Protestant clergy also were persecuted and killed, especially Poles and those who spoke out against the Nazis. Among the most well known was Dietrich Bonhoeffer, a German Lutheran pastor and a founder of the Confessing Church movement (which opposed Nazism). The Nazis executed Bonhoeffer in 1945.
Another German Lutheran pastor, Martin Niemöller, became famous for pointing out the complicity of German silence during the war: “First they came for the socialists, and I did not speak out—because I was not a socialist. Then they came for the trade unionists, and I did not speak out— because I was not a trade unionist. Then they came for the Jews, and I did not speak out— because I was not a Jew. Then they came for me—and there was no one left to speak for me.” He spent time in two concentration camps and was one of the first clergy members to apologize after the war for his earlier anti-Semitism.

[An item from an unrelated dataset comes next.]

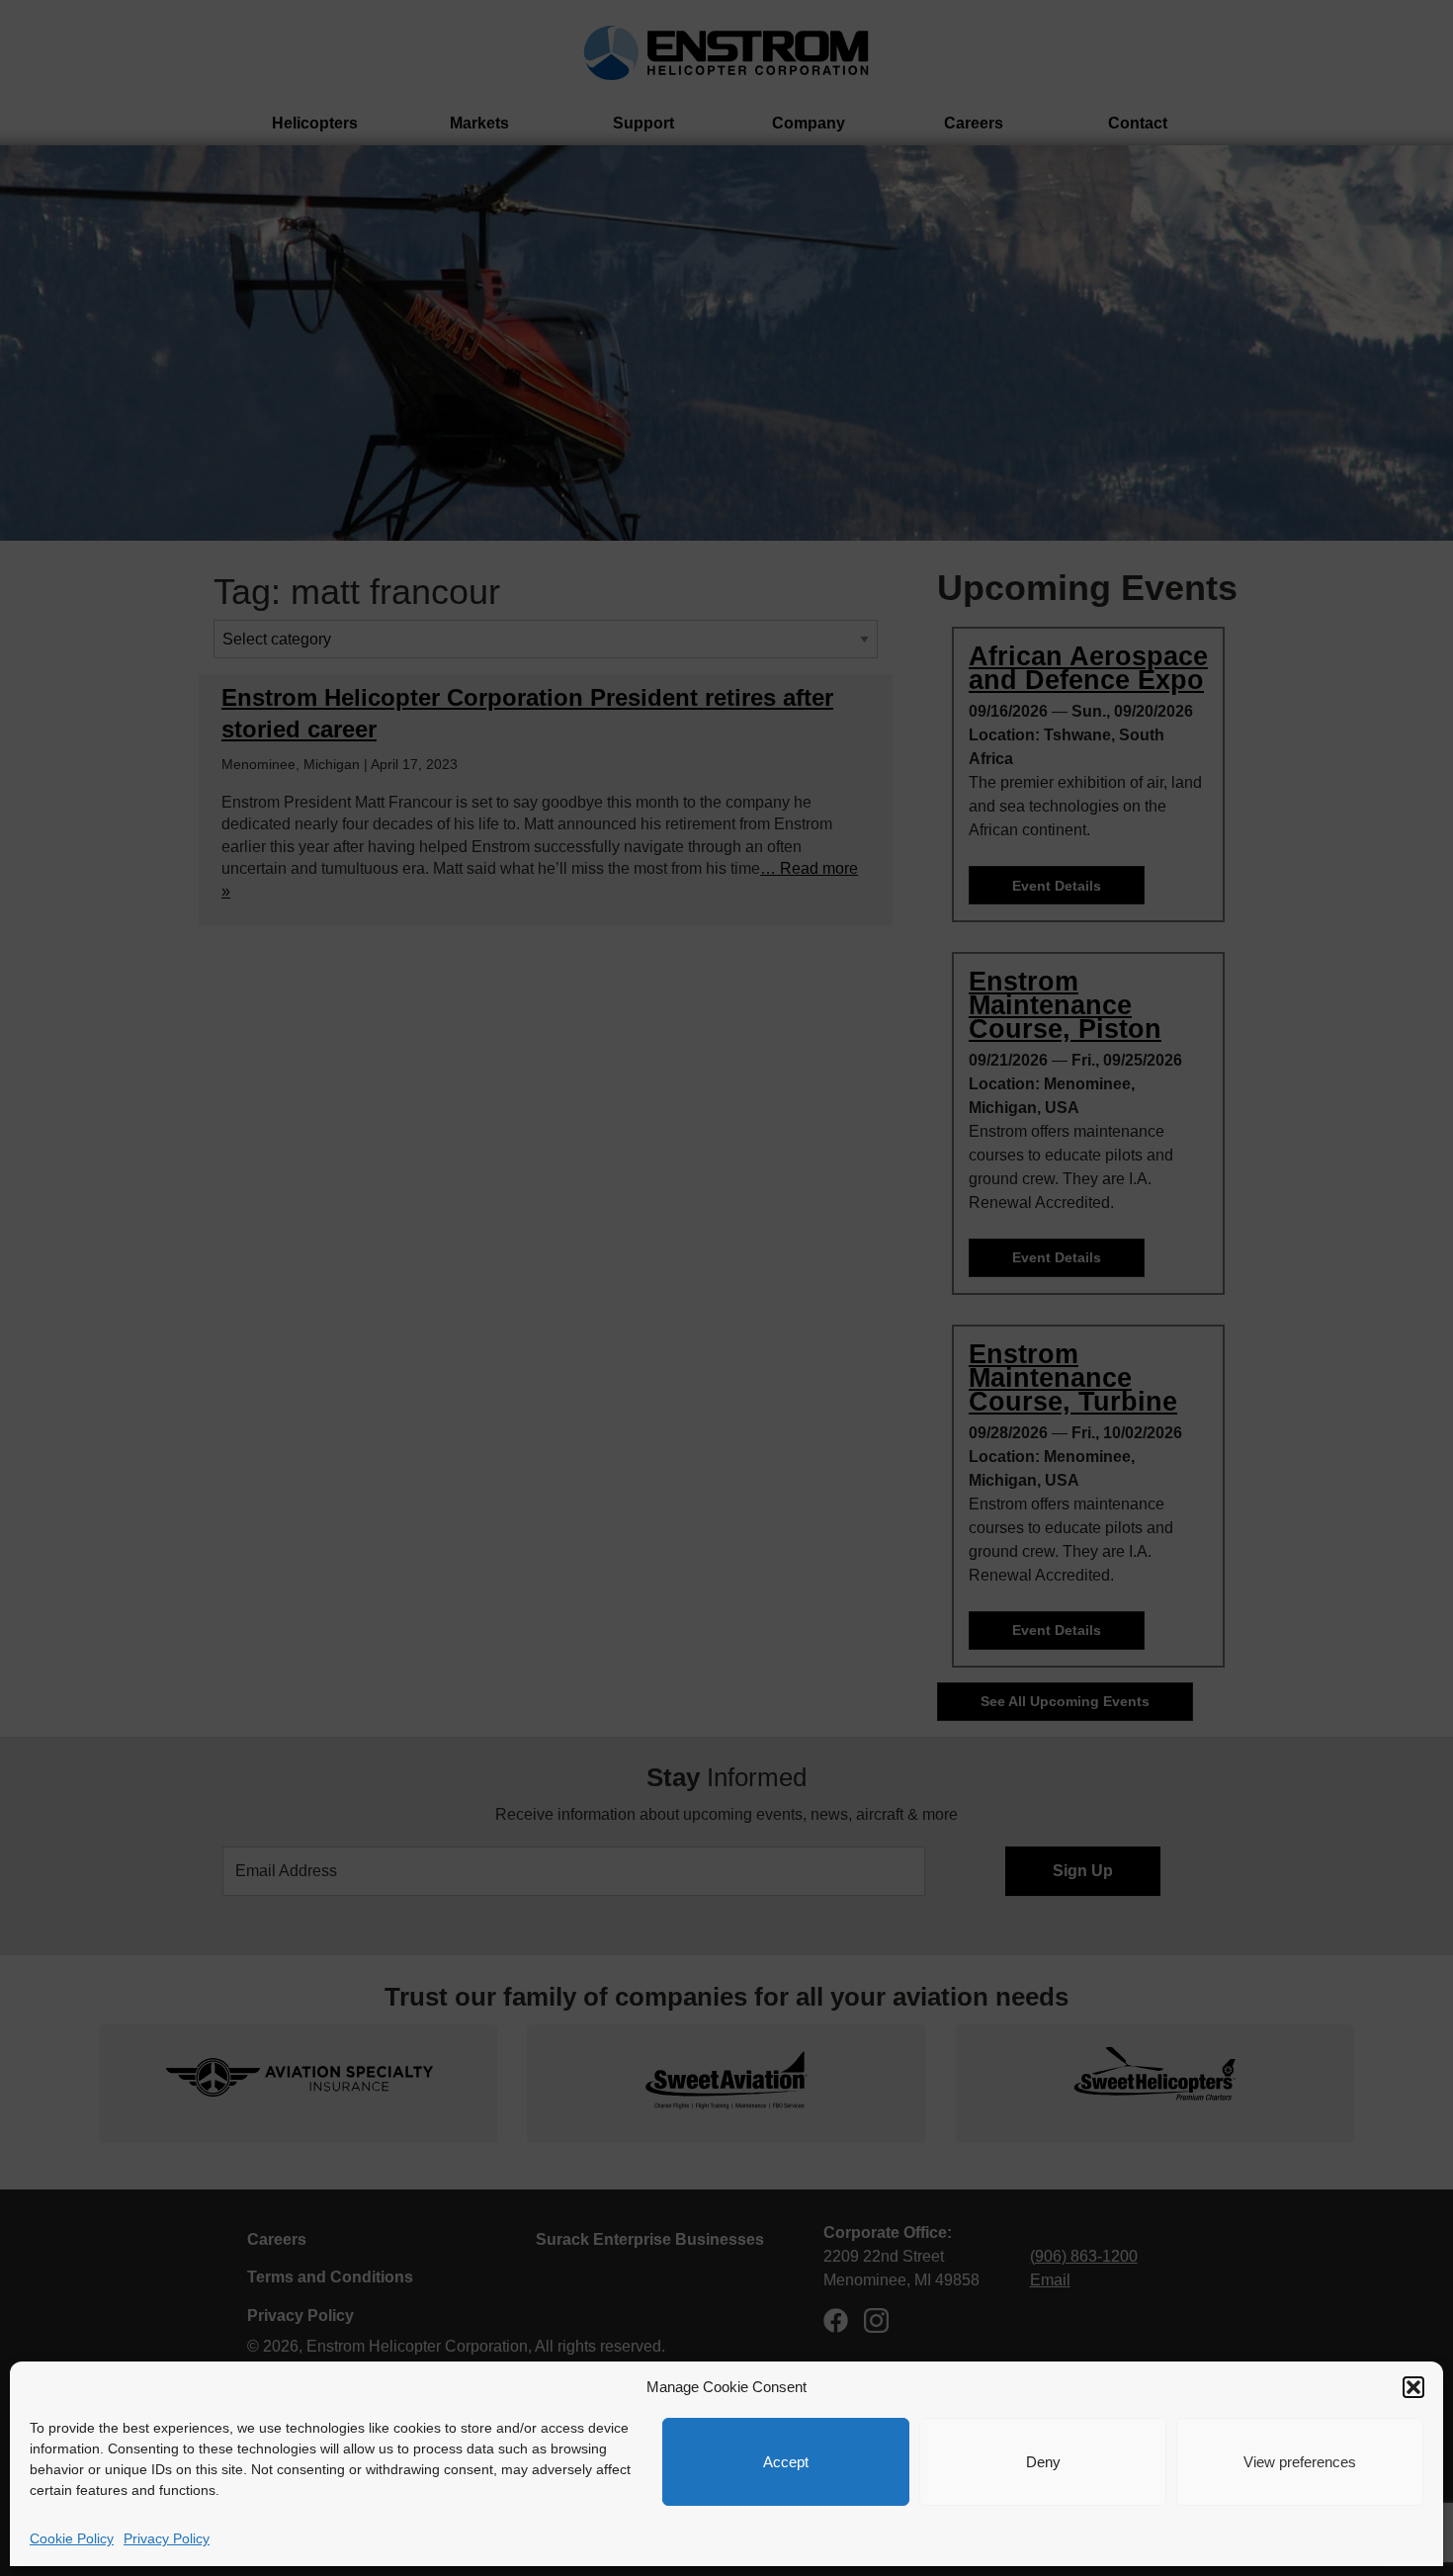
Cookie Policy (72, 2538)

Kolbe was also accused of anti-Semitism because of early writings that named Freemasons and Jews as enemies of Catholicism. Later Catholics, however, pointed to his sheltering of Jewish refugees, ministry to prisoners of all faiths in the camps, and finally his sacrifice as evidence to the contrary.
“Our difficult century”
Forty-one years after Kolbe’s death, the first Polish pope, John Paul II, presided over Kolbe’s canonization as a saint in the Roman Catholic Church. A quarter of a million people crowded into St. Peter’s Square in Rome on October 10, 1982, for the official ceremony.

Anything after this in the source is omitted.